■ Request ■
Reproduce each of the rows below verbatim, keeping every character, space, and line break unchanged.

■ Input rows ■
**********
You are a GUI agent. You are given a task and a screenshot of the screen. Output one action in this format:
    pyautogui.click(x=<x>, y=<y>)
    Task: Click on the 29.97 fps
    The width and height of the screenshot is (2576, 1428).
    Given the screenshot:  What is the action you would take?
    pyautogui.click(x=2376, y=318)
**********
■ Exercise response ■
You are a GUI agent. You are given a task and a screenshot of the screen. Output one action in this format:
    pyautogui.click(x=<x>, y=<y>)
    Task: Click on the 29.97 fps
    The width and height of the screenshot is (2576, 1428).
    Given the screenshot:  What is the action you would take?
    pyautogui.click(x=2376, y=318)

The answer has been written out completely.